**PASSAGE SHOWN:**
______________________________
# Certainteed class action lawsuit



## ih772 (Jan 28, 2003)

I've seen a commercial a few times talking about a class action lawsuit. Any idea what its all about? Esox?


----------



## Big Frank 25 (Feb 21, 2002)

http://www.lawyersandsettlements.com/features/certainteed-shingles.html


----------



## ESOX (Nov 20, 2000)

All shingle manufactures who made organic mat shingles (commonly incorrectly called "asphalt shingles") had big time curling and degredation issues for a few years about a decade ago. I have heard many reasons for this, but it was a widespread problem across the industry. The response from manfacturers was wide and varied. Some like BP stepped up and went above and beyond what was expected to make it right. Others, like Globe just closed the doors. Celotex quit making shingles. I have heard mixed reviews regarding IKO's handling of the situation, but from what I have seen they were more than accomodating, even though most of the roofs installed around here at that point in time were inadequately ventilated. GAF completely screwed over a buddy of mine who had Timberlines on a house he bought that were absolute garbage. GAF nitpicked the installation job, which had nothing to do with the shingles falling apart, and took the opportunity to screw him out of the warranty on a 60 sq roof. Their response to his complaint was "so sue us". He didn't want to invest the time or effort, so he ate the replacement cost.
Obviously Certainteed's response to this was also less than stellar, and they are now paying more than honoring the actual prorated provisions of the warranty would have cost them. Good.


----------



## ih772 (Jan 28, 2003)

Thanks ESOX, I knew you'd have good info.


----------



## RGROSE (Jan 16, 2005)

Join the lawsuit, Wait for your check for $3.00 LOL


----------
______________________________
(Pointing entries for text and elements)
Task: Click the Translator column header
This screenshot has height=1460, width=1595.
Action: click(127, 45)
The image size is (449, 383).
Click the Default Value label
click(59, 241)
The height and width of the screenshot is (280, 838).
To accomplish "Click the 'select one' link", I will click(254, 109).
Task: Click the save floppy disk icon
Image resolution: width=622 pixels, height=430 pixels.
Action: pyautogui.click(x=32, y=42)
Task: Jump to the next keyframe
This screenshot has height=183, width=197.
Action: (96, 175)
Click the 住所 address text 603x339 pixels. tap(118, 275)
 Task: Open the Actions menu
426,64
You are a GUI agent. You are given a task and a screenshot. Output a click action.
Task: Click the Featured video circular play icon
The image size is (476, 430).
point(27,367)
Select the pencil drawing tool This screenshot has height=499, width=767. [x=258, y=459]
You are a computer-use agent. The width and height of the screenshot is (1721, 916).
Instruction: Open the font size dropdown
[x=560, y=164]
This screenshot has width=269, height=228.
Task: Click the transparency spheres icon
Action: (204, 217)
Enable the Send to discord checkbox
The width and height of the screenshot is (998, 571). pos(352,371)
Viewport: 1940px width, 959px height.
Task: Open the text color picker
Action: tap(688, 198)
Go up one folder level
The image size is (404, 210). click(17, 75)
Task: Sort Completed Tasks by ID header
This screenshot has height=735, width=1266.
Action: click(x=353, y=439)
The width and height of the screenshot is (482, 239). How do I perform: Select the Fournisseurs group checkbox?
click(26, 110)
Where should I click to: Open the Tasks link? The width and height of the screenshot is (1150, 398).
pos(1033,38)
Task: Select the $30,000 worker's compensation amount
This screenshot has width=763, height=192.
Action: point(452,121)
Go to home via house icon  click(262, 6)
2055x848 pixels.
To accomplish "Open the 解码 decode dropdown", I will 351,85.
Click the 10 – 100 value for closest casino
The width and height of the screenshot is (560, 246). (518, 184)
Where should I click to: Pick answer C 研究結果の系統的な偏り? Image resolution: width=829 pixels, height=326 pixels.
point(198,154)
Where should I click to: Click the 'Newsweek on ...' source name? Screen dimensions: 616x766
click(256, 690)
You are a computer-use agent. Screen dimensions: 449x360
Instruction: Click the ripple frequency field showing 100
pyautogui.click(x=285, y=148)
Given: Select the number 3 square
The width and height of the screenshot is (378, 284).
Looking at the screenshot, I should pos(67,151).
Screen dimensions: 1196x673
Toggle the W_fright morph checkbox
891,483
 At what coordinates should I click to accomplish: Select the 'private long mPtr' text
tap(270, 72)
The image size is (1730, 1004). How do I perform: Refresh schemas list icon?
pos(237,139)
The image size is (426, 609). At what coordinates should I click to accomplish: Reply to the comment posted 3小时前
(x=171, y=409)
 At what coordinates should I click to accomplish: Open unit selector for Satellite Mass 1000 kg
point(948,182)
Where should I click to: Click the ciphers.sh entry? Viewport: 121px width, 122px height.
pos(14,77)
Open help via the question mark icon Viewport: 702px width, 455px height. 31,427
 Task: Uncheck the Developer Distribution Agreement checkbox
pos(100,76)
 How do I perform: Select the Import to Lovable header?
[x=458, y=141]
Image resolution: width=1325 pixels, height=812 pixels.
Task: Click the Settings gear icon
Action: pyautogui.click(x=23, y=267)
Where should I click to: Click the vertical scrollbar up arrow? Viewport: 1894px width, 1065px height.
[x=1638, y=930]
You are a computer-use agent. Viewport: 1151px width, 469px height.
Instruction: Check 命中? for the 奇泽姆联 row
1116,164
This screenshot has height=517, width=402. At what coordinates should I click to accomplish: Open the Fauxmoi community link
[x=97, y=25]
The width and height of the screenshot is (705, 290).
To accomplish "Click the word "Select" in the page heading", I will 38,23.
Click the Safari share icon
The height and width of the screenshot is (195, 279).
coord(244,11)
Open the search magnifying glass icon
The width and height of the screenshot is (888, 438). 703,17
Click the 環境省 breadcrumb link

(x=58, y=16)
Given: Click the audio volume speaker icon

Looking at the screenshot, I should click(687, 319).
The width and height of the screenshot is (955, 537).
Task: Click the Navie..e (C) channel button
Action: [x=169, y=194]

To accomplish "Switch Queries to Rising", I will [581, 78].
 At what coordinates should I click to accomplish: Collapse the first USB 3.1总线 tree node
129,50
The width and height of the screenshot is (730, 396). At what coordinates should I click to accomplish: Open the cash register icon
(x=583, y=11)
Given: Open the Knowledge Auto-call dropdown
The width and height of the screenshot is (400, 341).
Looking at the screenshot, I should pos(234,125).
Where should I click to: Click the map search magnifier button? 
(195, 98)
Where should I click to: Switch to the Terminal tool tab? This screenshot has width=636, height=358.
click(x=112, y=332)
______________________________
**THE EXERCISE:**
Can you reproduce the shingle lawsuit thread starting at "Obviously Certainteed's response" and ending at "have good info.", renaming "warranty" to "guarantee"? Answer from the shingle lawsuit thread alone.

**WRITTEN SOLUTION:**
Obviously Certainteed's response to this was also less than stellar, and they are now paying more than honoring the actual prorated provisions of the guarantee would have cost them. Good.


----------



## ih772 (Jan 28, 2003)

Thanks ESOX, I knew you'd have good info.